### Dataset records:
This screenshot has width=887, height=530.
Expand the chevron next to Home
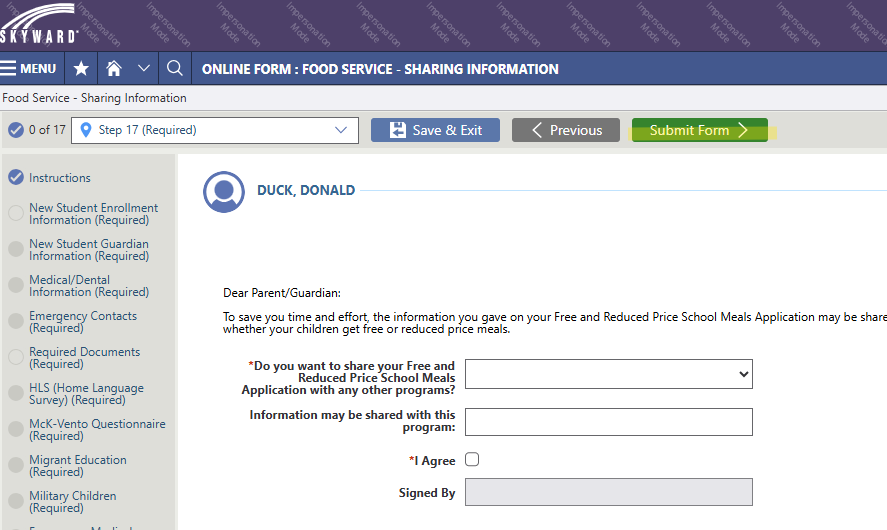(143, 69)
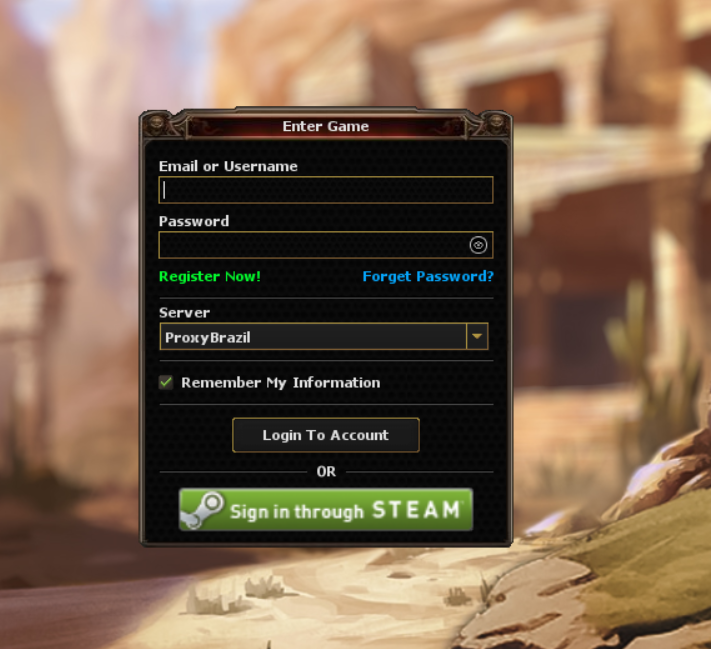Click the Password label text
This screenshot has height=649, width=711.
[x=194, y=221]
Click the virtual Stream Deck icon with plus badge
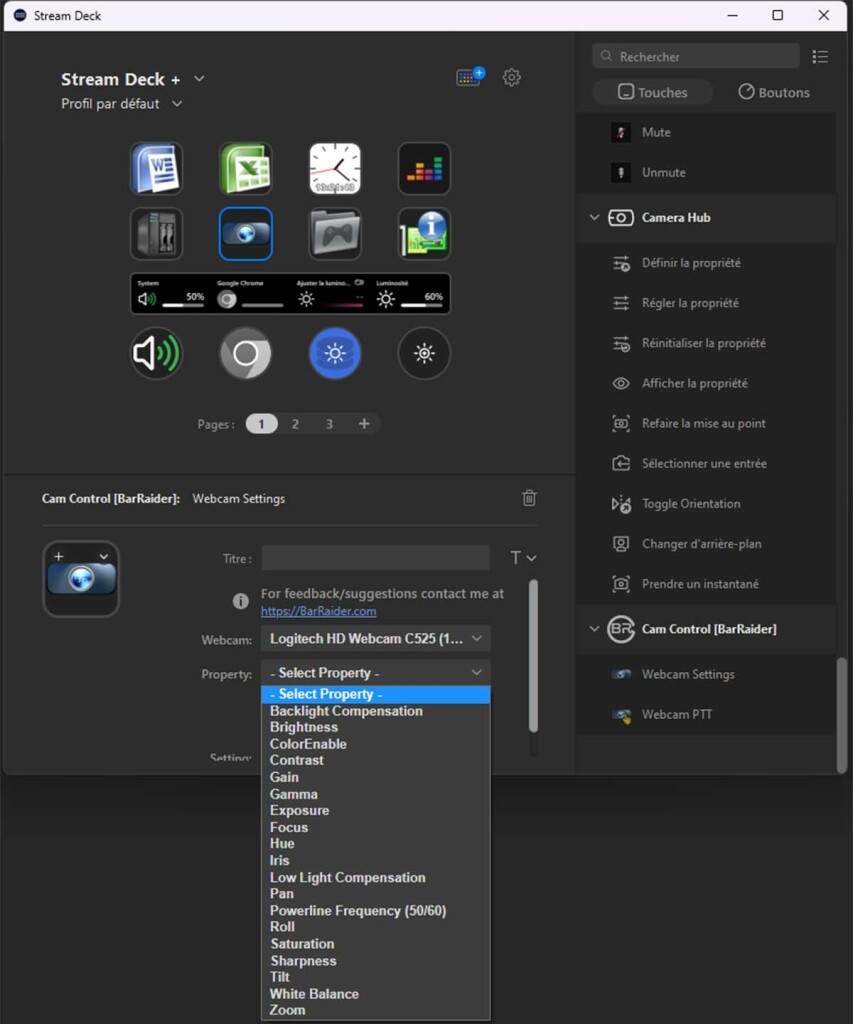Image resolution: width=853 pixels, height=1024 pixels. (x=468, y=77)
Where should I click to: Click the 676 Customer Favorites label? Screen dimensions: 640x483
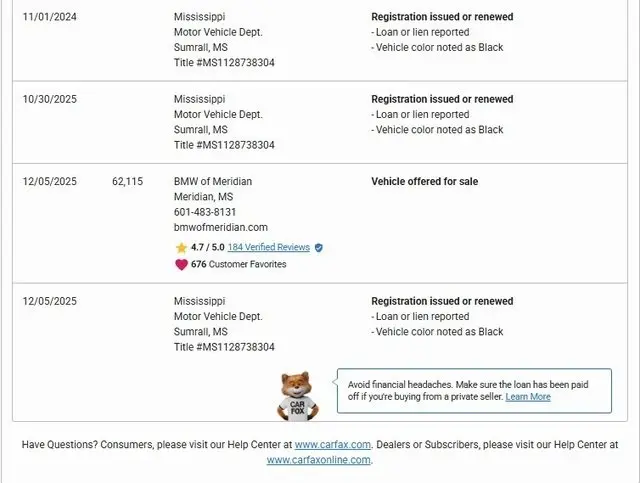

### Work to complete:
Copy the final stretch of lines, starting at the one that holds "Click the virtual" and ending at the last line of the data, exactly; omit pictures.

### Answer box:
Click the virtual Stream Deck icon with plus badge
Image resolution: width=853 pixels, height=1024 pixels. (x=468, y=77)
Where should I click to: Click the 676 Customer Favorites label? Screen dimensions: 640x483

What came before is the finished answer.